Hello,
I would like to contribute functionality similar to what a shuffle shard load balancer can provide.
To learn more about how shuffle sharding works,
here is a good blog post, and AWS'
reference implementation. TLDR: Shuffle sharding is an inexpensive way to isolate clients combinatorially.
I believe this could be accomplished either by implementing a shuffle shard LB, or by adding "
replication" to the maglev/ring-hash LBs. The rest of this message will dive into shuffle-shard implementation details, but I would be happy to change directions to maglev replication.
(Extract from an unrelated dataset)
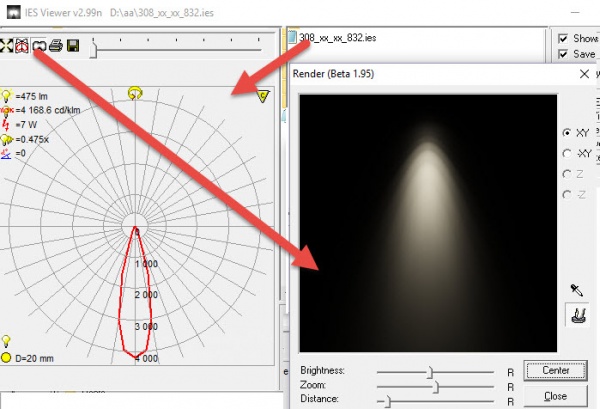600x409 pixels.
Task: Click the yellow triangle C icon
Action: [263, 96]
So far, I've gotten a basic implementation of shuffle sharding in envoy, but I've made some observations that may guide me to a more performant implementation. Questions follow!
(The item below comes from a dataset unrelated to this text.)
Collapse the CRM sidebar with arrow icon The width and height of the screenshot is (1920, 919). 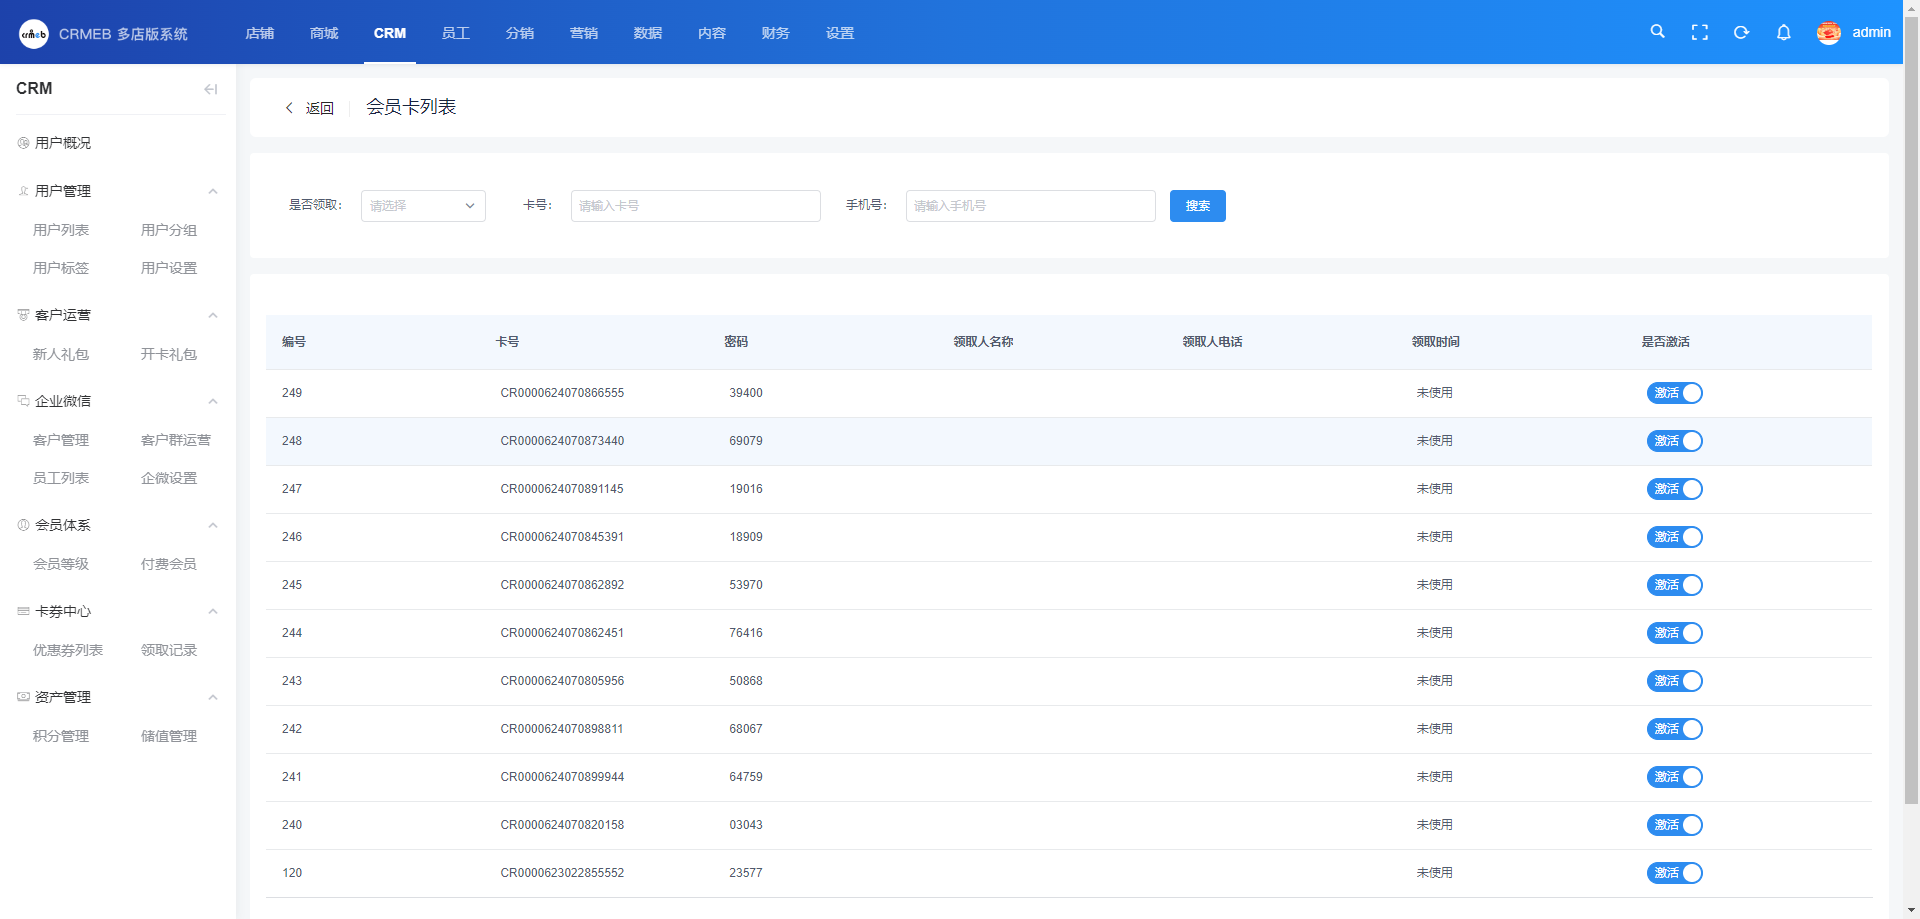point(210,89)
I understand that Subset LoadBalancers have an LB per subset, and use a trie to reduce lookup overhead. I started by implementing a shuffle shard LB as a single LB, with calls to "update(..)" on every "chooseHost(..)". There is additional math inside each chooseHost (passed to update(..)) that calculates which hosts should be on or off in the LB. Given how much effort was put into making the subset LB performant, I'm afraid this initial implementation won't meet envoy's standards.
1. Gut instinct is that the combinatorial math will result in too many LBs if there were an LB per shuffle shard. Back of the napkin math for a full set of 30 endpoints, with each shuffle-shard composed of 15 endpoints, results in 155,117,520 possible shards. Thoughts?
2. One weakness with having multiple LBs per subset/shard is that the inner LB type loses context. For example, a round-robin LB will only round-robin within a subset (causing the potential for the same endpoint to get hit N times in a row if there are N subsets). The more load balancers there are (see point 1), the less context the inner LB has.
4. I've implemented a cache to hold the top N shuffle shards and hope this provides a good balance between speed and memory. Is a cache necessary? Are there better ways to improve performance (like pushing a filter into the base LB, so that we only need 1 "subset", that is constantly filtered)?
5. Any other thoughts? Is this a feature that would be accepted into envoy?
I haven't thought about Maglev replication much but I believe it would require lifting it to the level of a Subset LB, so that another LB algorithm could be applied on the few hosts that Maglev chooses per hash.
Thanks,
Charlie